Notes on Large Language Models aka LLMs.
Table of contents
Open Table of contents
Introduction
A large language model (LLM) is a type of language model that is designed to understand and generate language. LLMs are commonly trained with large amounts of data and computing resources. These models work by taking a text and predicting the next work accurately. Notable LLMs include OpenAI’s GPT-4, Meta’s LLaMa, Google’s PaLM and Anthropic’s Claude.
It’s like a super smart computer program that has read a lot of books, websites, and other information. It can understand and generate human-like language, helping people by answering questions, providing information, and even chatting with them. It’s a bit like having a really clever robot friend who knows whole bunch of stuff!
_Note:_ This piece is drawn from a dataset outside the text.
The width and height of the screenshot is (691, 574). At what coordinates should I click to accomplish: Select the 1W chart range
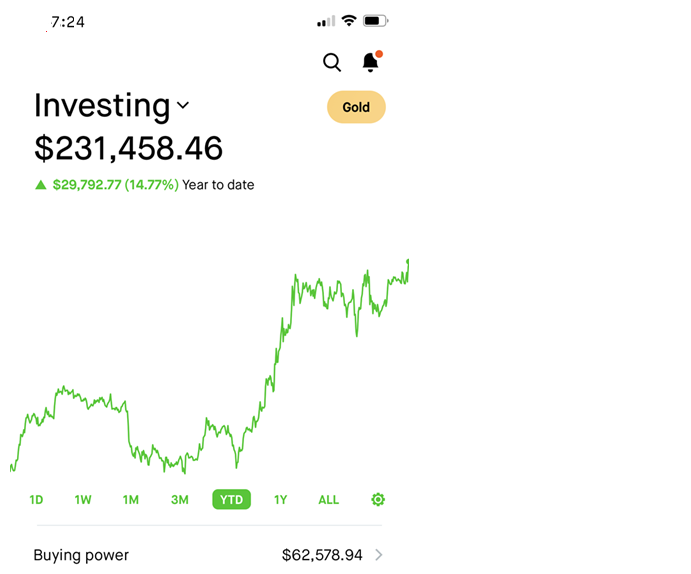pos(83,500)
Essentially, it’s a tool that can process and generate human-like text based on the patterns and information it learned during its training.
Types of LLMs
Base LLM
Base LLM predicts next word, based on text training data.
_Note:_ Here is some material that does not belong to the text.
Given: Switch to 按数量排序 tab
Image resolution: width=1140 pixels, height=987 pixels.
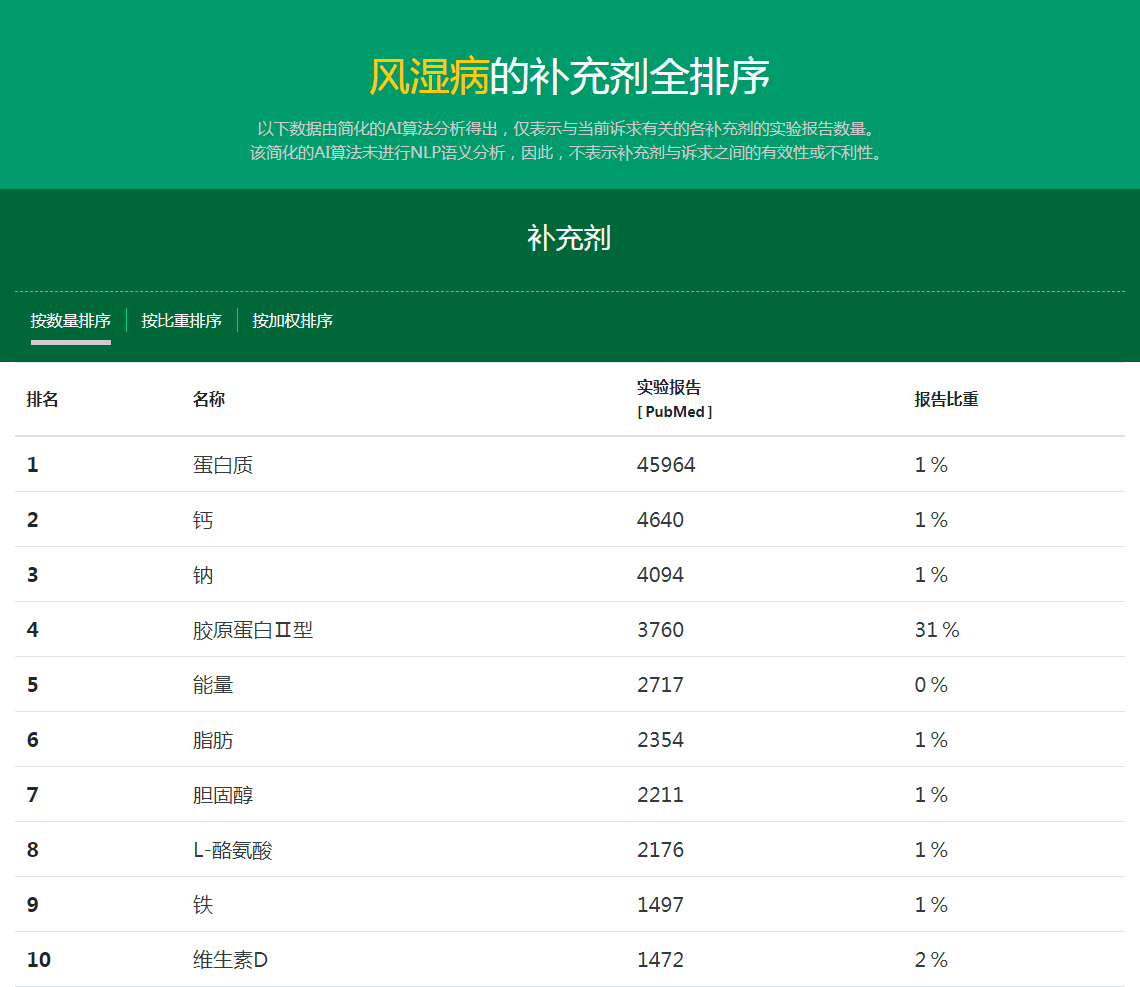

For example, If you write “once upon a time, there was a unicorn”, then it may complete it by adding “that lived in a magical forest with all her unicorn friends”.
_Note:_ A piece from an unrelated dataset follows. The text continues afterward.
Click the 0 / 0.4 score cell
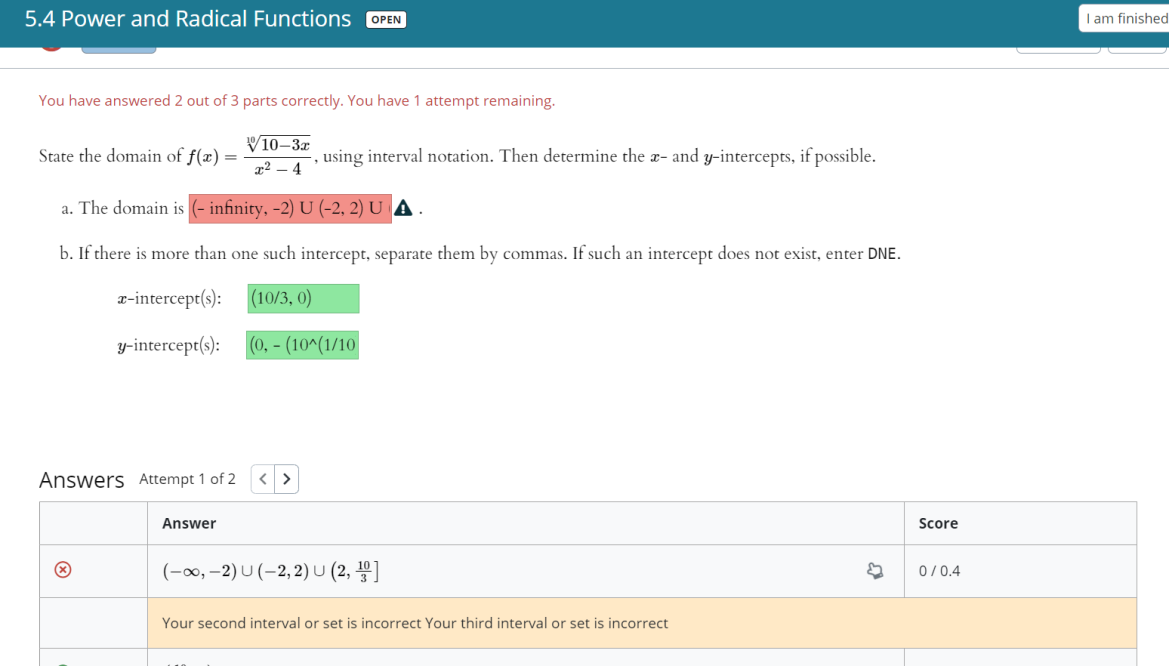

But if you may prompt “what is the capital of France?” then it may answer with another set of questions like “what’s France’s largest city?” or “what is France’s population?”, etc. Because articles on the internet could quite possibly list such questions about the country of France.
Instruction Tuned LLM
An instruction-tuned LLM has been trained to follow instructions.
Model Limitations
Hallucination
Makes statements that sound plausible but are not true.
Reducing hallucinations
Ask the model to first find the relevant information then answer the question based on the relevant information.